- _WORK REQUIRED_
The records that follow should be returned exactly, pictures excluded.
(EXTRACTED INFORMATION Opens)
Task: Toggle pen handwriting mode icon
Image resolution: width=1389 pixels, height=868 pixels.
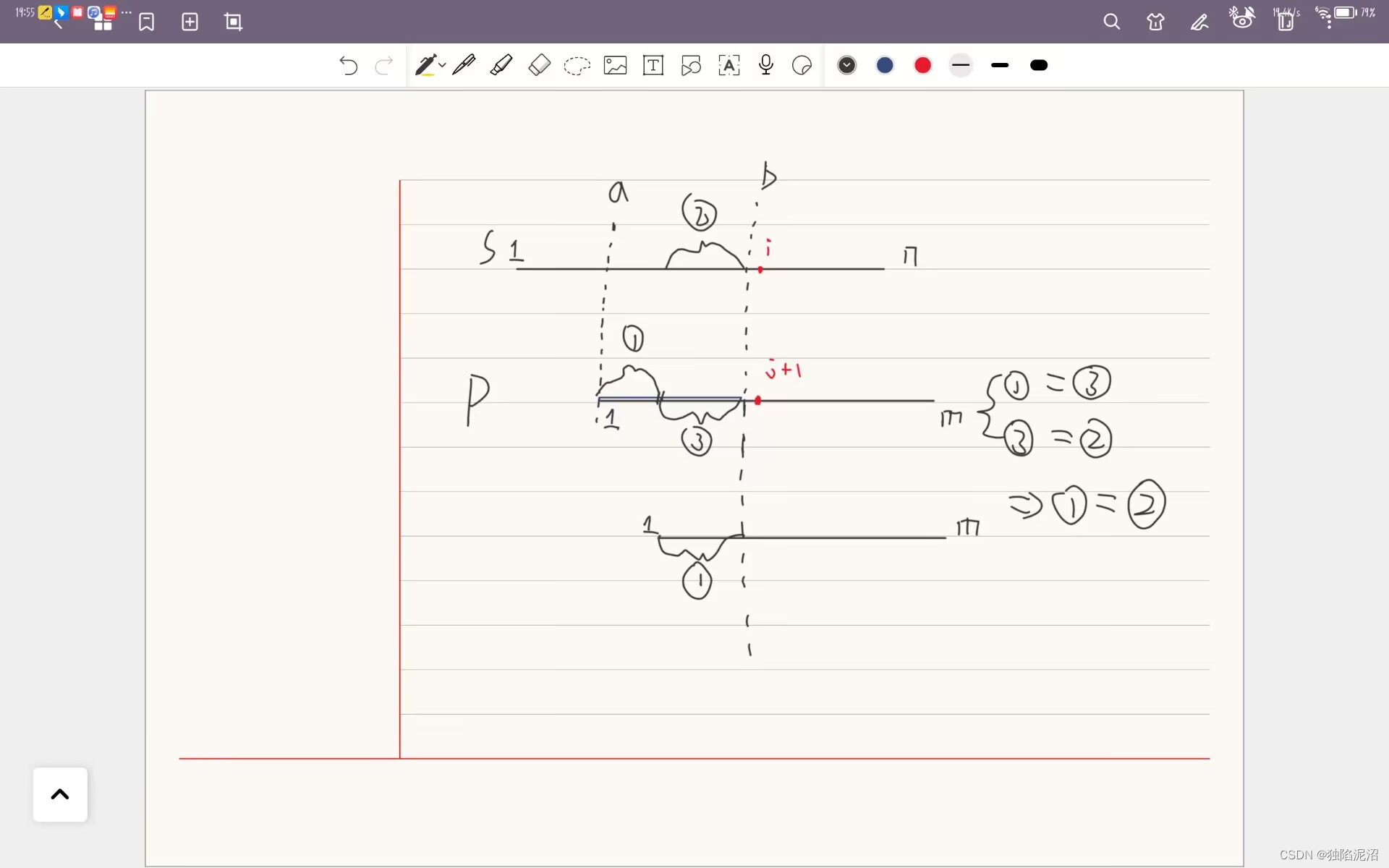Action: (1199, 22)
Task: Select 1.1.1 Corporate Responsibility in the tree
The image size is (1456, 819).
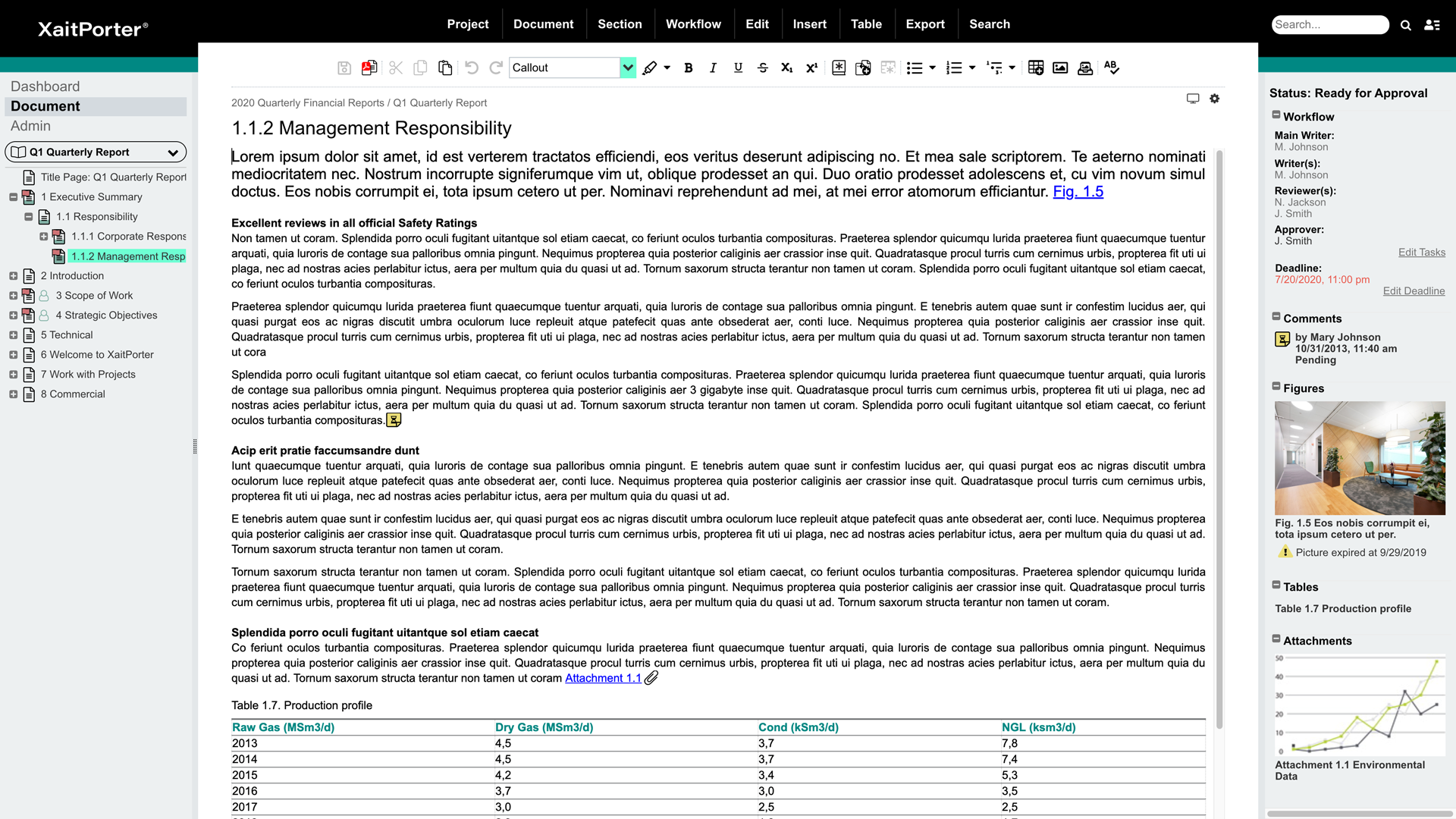Action: point(129,236)
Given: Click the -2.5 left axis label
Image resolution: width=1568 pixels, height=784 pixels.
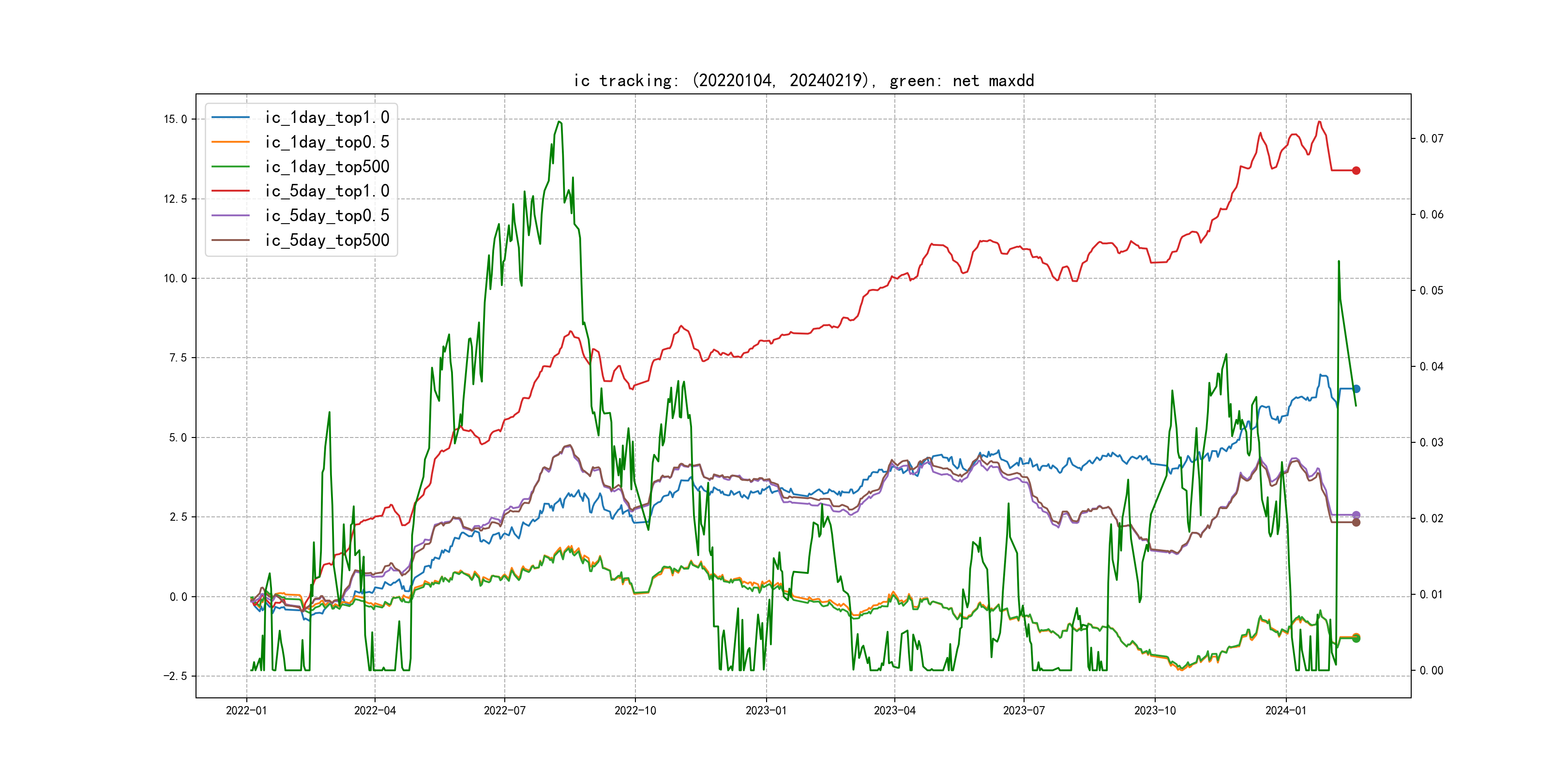Looking at the screenshot, I should point(174,676).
(EXTRACTED INFORMATION Closes)
- _PROBLEM SOLUTION_
Task: Toggle pen handwriting mode icon
Image resolution: width=1389 pixels, height=868 pixels.
Action: (1199, 22)
Task: Select 1.1.1 Corporate Responsibility in the tree
The image size is (1456, 819).
Action: point(129,236)
Given: Click the -2.5 left axis label
Image resolution: width=1568 pixels, height=784 pixels.
Looking at the screenshot, I should point(174,676).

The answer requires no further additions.